AI in R&D is often presented as a technology that radically transforms software development: developing 10 times faster, replacing teams and making traditional processes obsolete. But within real R&D teams – with deadlines, legacy, domain logic and technical debt – things are more nuanced. In my view, the question is not whether AI can take over everything, but where it actually adds value without undermining quality standards.
AI accelerates…especially in places where few people are watching
The biggest acceleration I see in practice is not in autonomously building complex modules but in the less visible steps of the process. Prototypes emerge in days rather than weeks, which helps validate choices earlier without expecting robust code right away. Tests are generated and checked faster, reducing regressions and rework. And AI helps developers get through large, complex codebases faster, so context and dependencies become clear earlier.
They are not showcase examples, but they are the places where R&D teams today are already structurally saving time and creating space to focus on real design and integration work.
And yet AI still regularly runs into the wall
What’s the biggest pitfall? AI often delivers something that looks like software, but that does not mean it is suitable for production. The difference between “it works” and “this can live” remains large. Especially in environments with legacy – from large codebases to years of domain rules and history – AI proves of limited autonomous effectiveness for now.
Therefore, an incremental approach works best here. A single test set, one module or one repetitive task provides enough leeway to build stability. Only when AI performs reliably there does expansion make sense. That way, quality remains leading, and you avoid mistaking prototypes for production-ready solutions.
The role of developers is changing sooner than their work
In this context, AI is mainly changing where the value of developers lies. Not in producing every line of code themselves, but in understanding what needs to be done, assessing the quality of generated proposals and being able to control multiple tools simultaneously. In fact, their role is shifting more toward that of product owner: domain knowledge and architectural frameworks are becoming more important, as AI makes wrong assumptions without clear direction.
In this, AI behaves like an extremely fast junior: useful, but not independent. Teams that accept this reality build faster and more consistently than teams that expect AI to replace a senior’s work.
R&D teams are going to look different
As agents support more parts of the development process, the composition and dynamics of teams do shift . Developers become directors of their own agents; debugging shifts toward monitoring; and maintenance turns into a process in which problems are spotted early and prepared for before support identifies them.
Modern tooling also allows agents to respond directly to logs and observability data. This creates a workflow in which manual sleuthing decreases and frees up time for domain design, integrations and structural improvements.

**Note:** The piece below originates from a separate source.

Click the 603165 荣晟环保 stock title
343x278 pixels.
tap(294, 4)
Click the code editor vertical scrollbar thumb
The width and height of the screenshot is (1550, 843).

The concern that AI leads to smaller development teams does not materialize in practice (yet), but it does create clear shifts:
- repetitive testing and bug work disappears from the daily routine,
- and developers spend more time on integrations, design choices and customer value.
So is AI a revolution or a pipe dream?
AI is revolutionary where it adds speed, validation and automation in support processes. But it’s a pipe dream once you expect it to independently rewrite legacy, production-ready prototypes or replace senior engineering judgment.
AI is changing the way we build software, but not the principles by which we ensure quality. Teams that keep that distinction sharp leverage the benefits without falling into overestimation.
Frequently Asked Questions
Legacy systems contain years of domain rules, exceptions and implicit logic that is not in code but in the minds of developers. AI can analyze parts of that, but not automatically reconstruct the context. That’s why AI works great for targeted tasks in legacy, such as test generation, refactor suggestions, bug detection. But not for large-scale autonomous rebuilds. You need human thinking for that.
The organizations doing it right at least have these five things in place:
– Guardrails: clear boundaries on behavior and output.
– Code review: AI-generated code never goes to production unseen.
– Logging & metrics: everything is traceable.
– Fallbacks: when in doubt, the system switches to safe paths.
– Monitoring: AI’s behavior is continuously evaluated.
AI shifts where developers deliver value. Tasks that are predictable, repetitive or low-value disappear. What remains is the work that has always defined quality: understanding domain logic, making structural choices, assessing what an agent delivers, ensuring that the system remains correct, secure and explainable. Developers who understand systems and can drive agents are becoming more important than ever.
The right start is a single, defined use case in which you can practice the full lifecycle: from prompt management to evaluation, monitoring, explainability and fallback mechanisms. How you start determines whether you can scale up later without having to rebuild the basics.